The foregoing summary is qualified entirely by reference to the Indenture and the Registration Rights Agreement, attached hereto as Exhibits 4.1 and 4.2 respectively, and incorporated by reference.

Item 1.02 Termination of a Material Definitive Agreement

The information set forth under Item 8.01 below is incorporated by reference into this Item 1.02.

 

  


Section 2—Financial Information

Item 2.03 Creation of a Direct Financial Obligation

The information set forth under Item 1.01 above is incorporated by reference into this Item 2.03.

Section 8—Other Events

Item 8.01 Other Events

In connection with the issuance of the 5.00% Notes, on February 6, 2013, the Company irrevocably deposited with the trustee (the “Trustee”) under the indenture governing the Company’s $450.0 million 11.75% senior secured notes due 2016 (the “11.75% Notes” and such indenture, the “11.75% Notes Indenture”) funds in an amount sufficient to pay and discharge the entire indebtedness on the 11.75% Notes, including interest and applicable premium (such amount, the “Discharge Amount”). The Company simultaneously delivered to the Trustee an irrevocable instruction directing the Trustee to apply such funds to the payment of the 11.75% Notes. Upon the delivery of the Discharge Amount and instruction, all of the Company’s obligations under the 11.75% Notes were discharged (the “Discharge”). The Company used the proceeds from the 5.00% Notes offering and borrowings under its senior secured revolving credit facilities to fund the Discharge Amount.

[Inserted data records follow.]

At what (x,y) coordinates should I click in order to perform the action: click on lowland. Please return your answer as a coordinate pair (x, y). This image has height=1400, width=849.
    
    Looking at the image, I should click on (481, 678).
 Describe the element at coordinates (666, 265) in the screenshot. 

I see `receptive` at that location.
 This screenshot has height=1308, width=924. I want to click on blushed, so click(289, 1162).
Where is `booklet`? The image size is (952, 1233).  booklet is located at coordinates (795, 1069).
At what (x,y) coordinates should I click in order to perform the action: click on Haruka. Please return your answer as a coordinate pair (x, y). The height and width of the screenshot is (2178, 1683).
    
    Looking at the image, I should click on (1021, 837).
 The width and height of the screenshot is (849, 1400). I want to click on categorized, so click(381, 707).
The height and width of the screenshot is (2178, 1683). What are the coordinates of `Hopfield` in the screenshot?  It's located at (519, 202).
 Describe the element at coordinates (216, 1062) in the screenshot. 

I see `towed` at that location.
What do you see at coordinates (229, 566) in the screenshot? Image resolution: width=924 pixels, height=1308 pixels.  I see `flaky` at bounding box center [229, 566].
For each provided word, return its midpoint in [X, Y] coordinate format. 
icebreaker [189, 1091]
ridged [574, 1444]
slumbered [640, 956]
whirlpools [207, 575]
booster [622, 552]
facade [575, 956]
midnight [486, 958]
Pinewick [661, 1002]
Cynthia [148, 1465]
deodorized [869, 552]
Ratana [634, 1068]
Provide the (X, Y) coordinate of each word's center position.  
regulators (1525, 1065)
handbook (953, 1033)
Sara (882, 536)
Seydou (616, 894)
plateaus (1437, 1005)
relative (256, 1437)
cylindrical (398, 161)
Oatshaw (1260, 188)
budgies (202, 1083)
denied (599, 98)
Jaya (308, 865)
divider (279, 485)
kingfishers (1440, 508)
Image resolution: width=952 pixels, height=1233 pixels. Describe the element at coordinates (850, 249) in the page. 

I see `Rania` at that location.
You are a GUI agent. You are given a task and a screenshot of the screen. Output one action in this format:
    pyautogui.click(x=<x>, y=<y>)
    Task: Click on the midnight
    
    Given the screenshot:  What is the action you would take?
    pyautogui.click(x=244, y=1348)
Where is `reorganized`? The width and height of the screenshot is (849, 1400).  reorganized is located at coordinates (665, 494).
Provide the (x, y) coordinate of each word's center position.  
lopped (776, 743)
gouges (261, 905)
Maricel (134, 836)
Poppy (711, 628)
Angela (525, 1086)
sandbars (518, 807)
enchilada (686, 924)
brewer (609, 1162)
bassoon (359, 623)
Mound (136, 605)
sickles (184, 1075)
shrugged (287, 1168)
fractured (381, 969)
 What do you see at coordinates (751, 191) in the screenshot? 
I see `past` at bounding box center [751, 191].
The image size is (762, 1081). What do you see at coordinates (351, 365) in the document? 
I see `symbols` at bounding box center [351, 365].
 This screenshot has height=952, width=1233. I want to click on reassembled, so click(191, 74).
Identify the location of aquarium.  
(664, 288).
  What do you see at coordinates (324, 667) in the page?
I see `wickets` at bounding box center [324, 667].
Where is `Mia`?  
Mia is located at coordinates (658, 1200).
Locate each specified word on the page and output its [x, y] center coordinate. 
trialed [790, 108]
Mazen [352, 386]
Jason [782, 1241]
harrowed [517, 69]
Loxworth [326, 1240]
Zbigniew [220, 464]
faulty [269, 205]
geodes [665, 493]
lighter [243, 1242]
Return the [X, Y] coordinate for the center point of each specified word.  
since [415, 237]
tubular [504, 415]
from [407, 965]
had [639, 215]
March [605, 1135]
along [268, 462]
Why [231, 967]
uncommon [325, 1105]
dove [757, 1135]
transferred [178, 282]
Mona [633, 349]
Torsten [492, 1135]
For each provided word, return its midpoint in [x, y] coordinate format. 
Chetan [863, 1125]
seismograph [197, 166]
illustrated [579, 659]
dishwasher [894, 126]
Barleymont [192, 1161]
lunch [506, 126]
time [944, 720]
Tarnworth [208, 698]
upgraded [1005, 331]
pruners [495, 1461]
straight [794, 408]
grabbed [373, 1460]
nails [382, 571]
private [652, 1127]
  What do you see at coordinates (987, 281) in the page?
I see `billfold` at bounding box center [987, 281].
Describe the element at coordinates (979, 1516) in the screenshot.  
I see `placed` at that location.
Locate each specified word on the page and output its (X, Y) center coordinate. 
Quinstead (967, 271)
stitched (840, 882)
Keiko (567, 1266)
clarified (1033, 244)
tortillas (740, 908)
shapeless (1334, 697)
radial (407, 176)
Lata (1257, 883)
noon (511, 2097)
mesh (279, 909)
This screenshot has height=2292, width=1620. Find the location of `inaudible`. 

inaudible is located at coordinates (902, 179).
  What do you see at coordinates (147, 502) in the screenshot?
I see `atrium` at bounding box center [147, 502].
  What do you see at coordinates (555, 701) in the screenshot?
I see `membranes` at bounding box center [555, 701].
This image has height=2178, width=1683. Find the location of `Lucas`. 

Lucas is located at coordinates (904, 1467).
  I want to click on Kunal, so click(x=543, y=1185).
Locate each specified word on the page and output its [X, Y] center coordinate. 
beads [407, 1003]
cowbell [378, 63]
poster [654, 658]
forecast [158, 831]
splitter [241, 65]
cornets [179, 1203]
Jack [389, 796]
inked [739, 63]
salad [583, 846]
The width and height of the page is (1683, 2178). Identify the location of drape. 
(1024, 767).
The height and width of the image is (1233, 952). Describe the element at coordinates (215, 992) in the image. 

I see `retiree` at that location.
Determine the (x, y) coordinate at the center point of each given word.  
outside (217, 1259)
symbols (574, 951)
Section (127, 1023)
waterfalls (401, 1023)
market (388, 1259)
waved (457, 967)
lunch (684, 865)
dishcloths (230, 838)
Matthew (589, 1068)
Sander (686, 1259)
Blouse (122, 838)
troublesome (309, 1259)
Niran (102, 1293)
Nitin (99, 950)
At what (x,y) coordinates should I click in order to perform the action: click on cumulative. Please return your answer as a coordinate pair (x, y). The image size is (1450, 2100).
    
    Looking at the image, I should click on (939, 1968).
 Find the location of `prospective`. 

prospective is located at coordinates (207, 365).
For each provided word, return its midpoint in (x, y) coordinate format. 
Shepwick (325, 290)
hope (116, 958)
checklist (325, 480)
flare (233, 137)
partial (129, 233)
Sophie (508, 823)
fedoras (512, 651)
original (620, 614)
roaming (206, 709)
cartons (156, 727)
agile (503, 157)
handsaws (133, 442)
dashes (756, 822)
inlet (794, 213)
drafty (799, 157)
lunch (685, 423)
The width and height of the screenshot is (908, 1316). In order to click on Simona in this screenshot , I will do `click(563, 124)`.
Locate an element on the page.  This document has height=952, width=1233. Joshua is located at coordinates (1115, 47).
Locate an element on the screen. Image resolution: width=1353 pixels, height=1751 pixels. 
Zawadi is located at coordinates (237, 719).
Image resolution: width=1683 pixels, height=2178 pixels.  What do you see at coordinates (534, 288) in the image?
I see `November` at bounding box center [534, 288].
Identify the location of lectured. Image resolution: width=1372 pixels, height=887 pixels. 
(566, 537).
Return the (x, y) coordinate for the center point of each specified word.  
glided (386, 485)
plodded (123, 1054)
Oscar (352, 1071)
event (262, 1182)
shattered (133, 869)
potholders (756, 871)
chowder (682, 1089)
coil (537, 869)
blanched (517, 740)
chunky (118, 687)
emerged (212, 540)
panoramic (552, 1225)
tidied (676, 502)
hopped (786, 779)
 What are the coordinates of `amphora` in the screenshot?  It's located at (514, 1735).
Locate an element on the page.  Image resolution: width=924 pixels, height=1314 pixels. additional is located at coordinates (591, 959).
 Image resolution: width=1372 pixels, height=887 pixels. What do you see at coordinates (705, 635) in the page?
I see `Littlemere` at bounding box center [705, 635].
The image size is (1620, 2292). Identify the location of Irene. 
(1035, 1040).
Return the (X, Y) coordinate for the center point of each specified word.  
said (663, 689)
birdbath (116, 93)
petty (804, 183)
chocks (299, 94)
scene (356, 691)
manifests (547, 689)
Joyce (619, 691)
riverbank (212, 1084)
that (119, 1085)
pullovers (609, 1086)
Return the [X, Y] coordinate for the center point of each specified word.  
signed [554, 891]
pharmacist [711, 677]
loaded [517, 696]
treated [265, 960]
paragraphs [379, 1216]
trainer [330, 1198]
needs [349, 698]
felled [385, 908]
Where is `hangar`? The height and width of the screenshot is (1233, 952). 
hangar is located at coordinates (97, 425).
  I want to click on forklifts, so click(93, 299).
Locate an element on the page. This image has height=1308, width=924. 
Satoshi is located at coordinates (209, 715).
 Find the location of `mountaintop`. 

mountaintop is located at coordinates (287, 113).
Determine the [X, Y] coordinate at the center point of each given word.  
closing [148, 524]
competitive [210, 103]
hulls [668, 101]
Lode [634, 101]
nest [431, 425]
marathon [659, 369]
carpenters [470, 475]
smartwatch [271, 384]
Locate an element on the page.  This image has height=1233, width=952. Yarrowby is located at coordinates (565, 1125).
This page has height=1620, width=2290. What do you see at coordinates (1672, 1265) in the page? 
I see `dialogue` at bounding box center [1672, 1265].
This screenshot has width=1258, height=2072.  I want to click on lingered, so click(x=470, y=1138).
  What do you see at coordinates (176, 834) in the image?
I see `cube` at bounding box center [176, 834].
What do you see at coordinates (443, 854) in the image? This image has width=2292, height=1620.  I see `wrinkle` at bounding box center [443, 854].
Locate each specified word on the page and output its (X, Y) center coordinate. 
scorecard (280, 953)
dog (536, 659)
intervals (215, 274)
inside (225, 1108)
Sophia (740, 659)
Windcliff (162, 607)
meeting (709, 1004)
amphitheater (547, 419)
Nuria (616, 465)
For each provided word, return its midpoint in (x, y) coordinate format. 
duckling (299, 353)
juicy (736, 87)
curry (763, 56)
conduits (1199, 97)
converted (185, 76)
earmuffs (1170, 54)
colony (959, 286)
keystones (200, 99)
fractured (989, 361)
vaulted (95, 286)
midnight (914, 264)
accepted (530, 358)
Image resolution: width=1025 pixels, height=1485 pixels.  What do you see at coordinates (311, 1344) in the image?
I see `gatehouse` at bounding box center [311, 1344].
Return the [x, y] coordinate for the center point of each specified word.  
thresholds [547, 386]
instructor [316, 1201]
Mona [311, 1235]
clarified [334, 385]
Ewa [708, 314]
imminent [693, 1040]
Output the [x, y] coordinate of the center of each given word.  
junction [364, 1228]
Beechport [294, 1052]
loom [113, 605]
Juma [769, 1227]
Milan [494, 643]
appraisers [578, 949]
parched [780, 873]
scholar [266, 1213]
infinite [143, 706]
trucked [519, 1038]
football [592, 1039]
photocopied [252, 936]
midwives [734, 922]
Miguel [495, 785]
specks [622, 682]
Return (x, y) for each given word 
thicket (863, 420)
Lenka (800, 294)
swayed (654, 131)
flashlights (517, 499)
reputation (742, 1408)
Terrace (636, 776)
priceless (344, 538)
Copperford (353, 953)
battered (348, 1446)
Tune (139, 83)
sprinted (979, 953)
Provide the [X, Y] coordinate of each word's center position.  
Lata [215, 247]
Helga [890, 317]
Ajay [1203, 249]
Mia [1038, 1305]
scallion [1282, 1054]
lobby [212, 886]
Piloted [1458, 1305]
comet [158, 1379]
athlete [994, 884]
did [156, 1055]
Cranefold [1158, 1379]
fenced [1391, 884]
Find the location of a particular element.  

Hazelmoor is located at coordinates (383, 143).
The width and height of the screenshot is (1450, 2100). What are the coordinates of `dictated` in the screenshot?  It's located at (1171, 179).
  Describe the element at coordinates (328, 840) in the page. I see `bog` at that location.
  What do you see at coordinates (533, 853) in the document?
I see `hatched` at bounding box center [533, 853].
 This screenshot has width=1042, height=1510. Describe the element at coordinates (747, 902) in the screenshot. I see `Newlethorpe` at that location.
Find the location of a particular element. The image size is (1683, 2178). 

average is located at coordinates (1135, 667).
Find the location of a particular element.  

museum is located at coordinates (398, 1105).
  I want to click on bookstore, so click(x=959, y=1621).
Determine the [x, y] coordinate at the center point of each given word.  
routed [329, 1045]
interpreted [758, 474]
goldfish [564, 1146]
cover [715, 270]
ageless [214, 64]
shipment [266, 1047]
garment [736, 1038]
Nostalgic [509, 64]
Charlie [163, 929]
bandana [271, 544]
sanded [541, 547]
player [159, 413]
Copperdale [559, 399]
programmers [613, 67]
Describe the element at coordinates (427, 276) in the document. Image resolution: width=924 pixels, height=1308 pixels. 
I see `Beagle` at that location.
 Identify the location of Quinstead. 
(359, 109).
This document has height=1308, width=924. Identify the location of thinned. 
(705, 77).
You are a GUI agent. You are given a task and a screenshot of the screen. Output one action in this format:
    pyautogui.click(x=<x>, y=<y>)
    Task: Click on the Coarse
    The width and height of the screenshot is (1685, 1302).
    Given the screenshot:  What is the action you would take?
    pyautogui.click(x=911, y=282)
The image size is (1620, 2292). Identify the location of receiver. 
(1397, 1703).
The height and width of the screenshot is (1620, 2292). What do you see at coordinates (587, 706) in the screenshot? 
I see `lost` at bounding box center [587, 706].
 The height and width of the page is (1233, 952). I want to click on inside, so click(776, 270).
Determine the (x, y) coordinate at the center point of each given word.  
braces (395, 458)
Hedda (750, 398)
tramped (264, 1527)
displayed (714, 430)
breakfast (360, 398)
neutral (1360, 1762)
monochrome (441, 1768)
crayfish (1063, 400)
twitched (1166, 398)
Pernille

Upon completion of the Discharge, the Trustee delivered a notice of redemption to the holders of the 11.75% Notes, which notice provides for redemption of such notes on March 8, 2013.

Section 9—Financial Statements and Exhibits

Item 9.01 Financial Statements and Exhibits

 

  (d) Exhibits.

 

  4.1 Indenture, dated as of February 6, 2013, between NCL Corporation Ltd. and U.S. Bank National Association, as trustee.

 

  4.2 Registration Rights Agreement, dated as of February 6, 2013, by and between NCL Corporation Ltd. and Deutsche Bank Securities Inc. for itself and as representative of the initial purchasers.


SIGNATURES

Pursuant to the requirements of the Securities Exchange Act of 1934, as amended, Norwegian Cruise Line Holdings Ltd. has duly caused this report to be signed on its behalf by the undersigned thereunto duly authorized this 8th day of February, 2013.

 

NORWEGIAN CRUISE LINE HOLDINGS LTD.
By:   /s/ Wendy A. Beck
 

Wendy A. Beck

Executive Vice President

and Chief Financial Officer

 

 

 


EXHIBIT INDEX

 

Exhibit

Number

  

Description

4.1   

Indenture, dated as of February 6, 2013, between NCL Corporation Ltd. and U.S. Bank National

Association, as trustee.

4.2   

Registration Rights Agreement, dated as of February 6, 2013, by and between NCL Corporation

Ltd. and Deutsche Bank Securities Inc. for itself and as representative of the initial purchasers.